Saturday, January 22nd, 2011

It was awful nice having a good shower this morning. Another cloudless day. Joan walked around the park early this morning and did it alone. Bob and Karen came in this morning and we got to comparing hot water heaters. After a good look at ours we went over for a look at theirs. Theirs appears to be gas only and without an anode. Rather strange and we must study that one. Karen and Joan went for another walk. Joan dropped her pedometer so they probably want to see if it still works. Campground life. It gets no better.

Joan's pedometer works fine. It just rattles but they made 2.77 miles on the walk.


This is Joan and Karen's fruit haul this morning. One of the local experts claim it has been too dry for the oranges to amount to anything. There was no rain last summer so the oranges are not as big as they should be. They are normally the size of a normal grapefruit. Most of the grapefruit are small as well. One can see this in the photograph. They still look good and taste good to us.



This is a photograph after the second fruit haul that includes eight lemons. If this does not produce a great lemon pie nothing will. The guy who owns the lemon tree was talking to Karen and Joan and said he would hang some lemons for them over the wall in a bag. Yes, they were given the fruit. They did not steal it.

This is the lemon tree that produced the lemons. The white strip on the right is the back of our trailer. The Challenger trailer belongs to Ian and Debbie from Edmonton, Alberta. The tree to the left of their trailer is the lemon tree. Note all the yellow lemons on the tree. A lemon tree smells very good. The Lemon Tree Bar in Kingston, Jamaica, has a lemon tree growing in it. When in bloom a lemon tree smells very good.

Debbie's father was in the Air Force and she lived at the Greenwood Air Base in Nova Scotia for several years.

Bob and Karen's hot water heater is an Atwood with a fibreglass tank and gas only. Ours is a Suburban SW6 with a steel tank. Therefore, ours requires the anode and theirs does not require one. Amazing the detail one learns around a campground. The hot water must be heated before entering a fibreglass tank one would think. We are now getting very technical and we have no idea what we are talking about.

If one wants to see a true Grasshopper aircraft in true Grasshopper colours bring up either G-AKAZ or G-RRSR in Google. The photographs that come up are copyrighted so we will not use them. Besides it is just as easy to bring them up at your end then one can get any number of photographs and lots of detail. These two are in the colour one expects them to be and the white stripes indicate the D day invasion.
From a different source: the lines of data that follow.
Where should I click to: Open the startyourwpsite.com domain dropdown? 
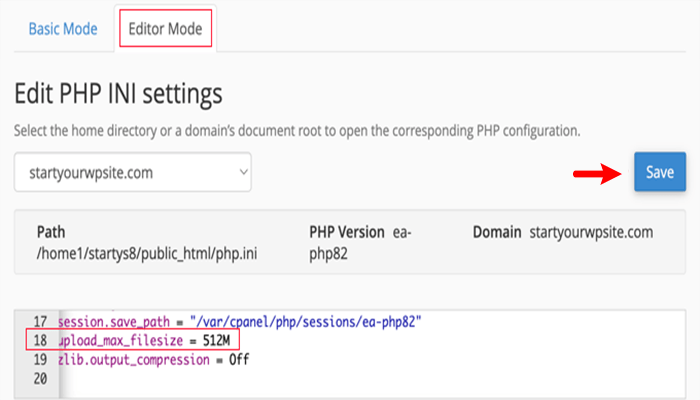point(132,172)
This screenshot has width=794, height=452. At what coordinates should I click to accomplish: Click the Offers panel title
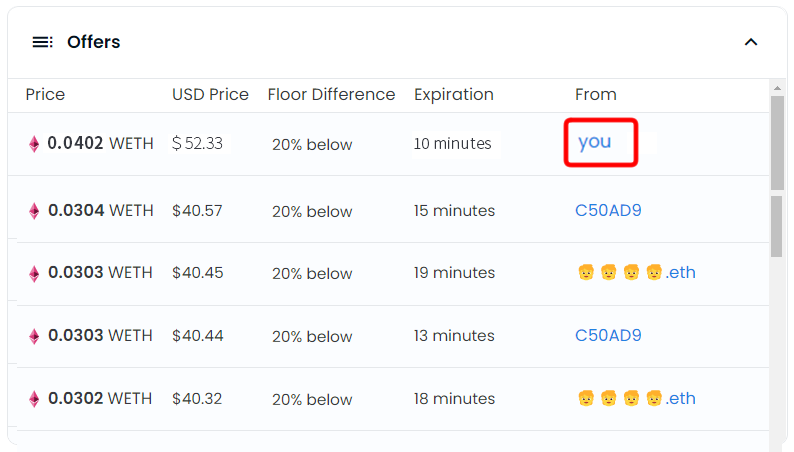click(x=94, y=42)
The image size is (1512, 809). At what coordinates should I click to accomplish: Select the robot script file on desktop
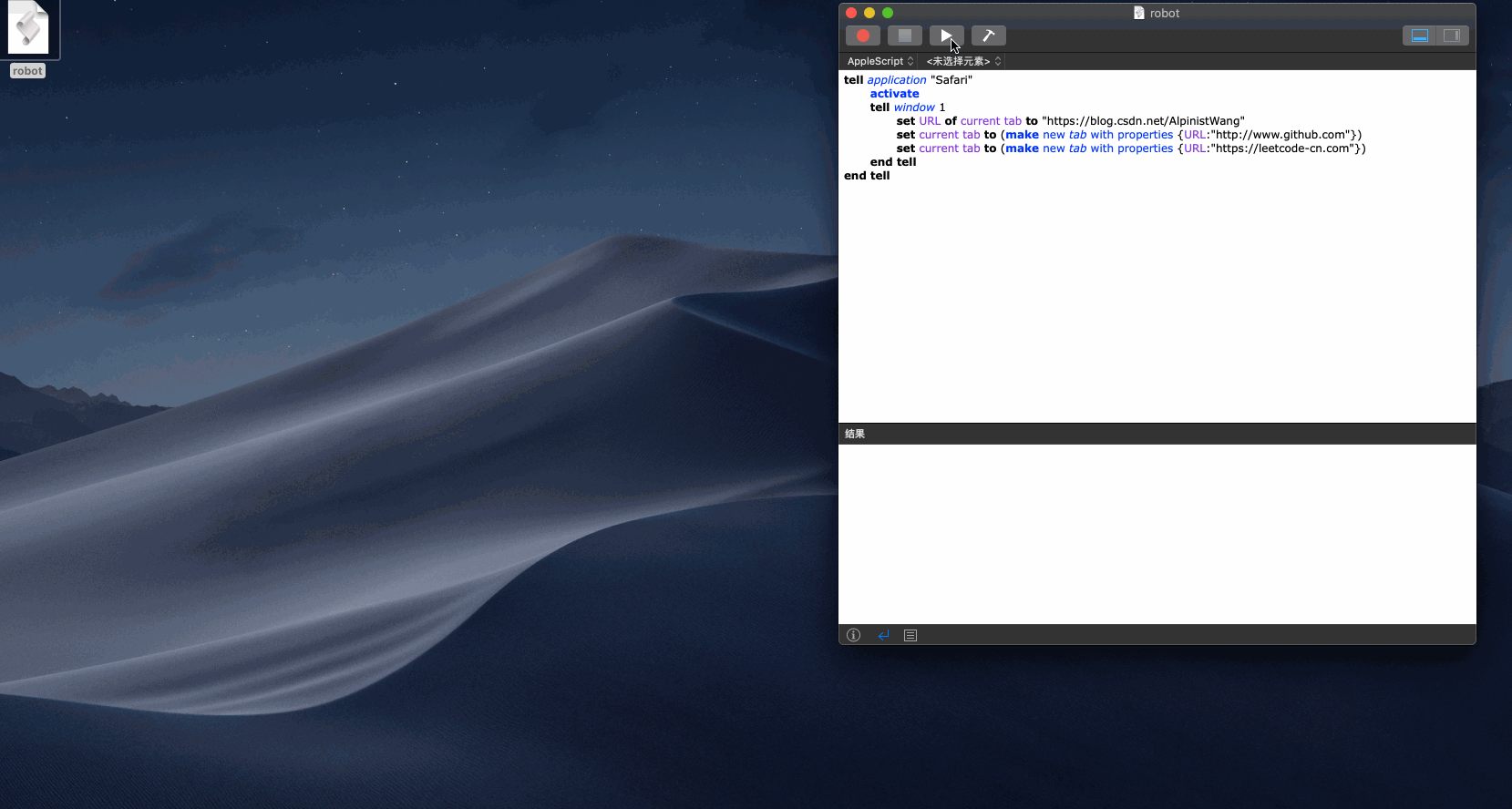tap(28, 32)
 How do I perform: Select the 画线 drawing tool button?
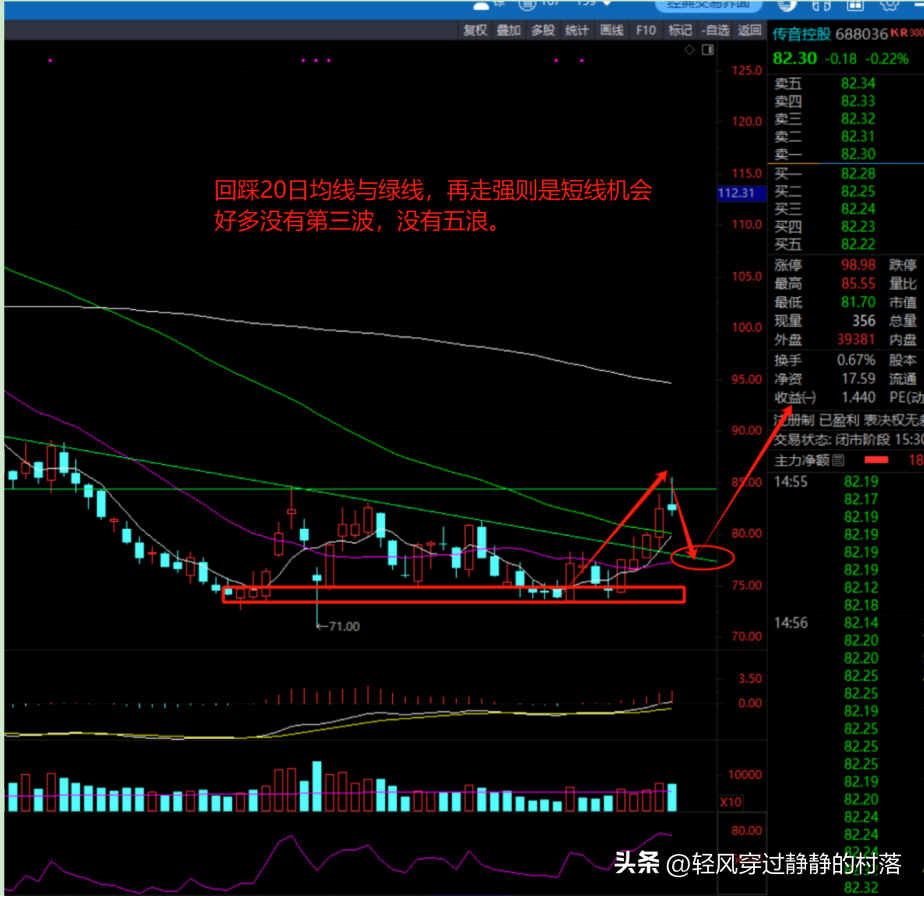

The Taylorcraft and Piper J3 was more or less the same aircraft. These aircraft have an interesting history. One can still buy a new one in the form of the Piper Super Cub. A new Super Cub will cost over one hundred thousand dollars the last time we checked.

We did our evening run to the dumpster and picked up the mail. There must be one heck of a party on in Coyoteland. You can hear them all around the outskirts of the park.

There was some cloud cover this evening but nothing serious. There was a strange sounding aircraft going over that is hard to describe. At least we have never heard the like of it. Whatever it was it was small and slow and fixed wing.

That was the day. Another interesting one to say the least.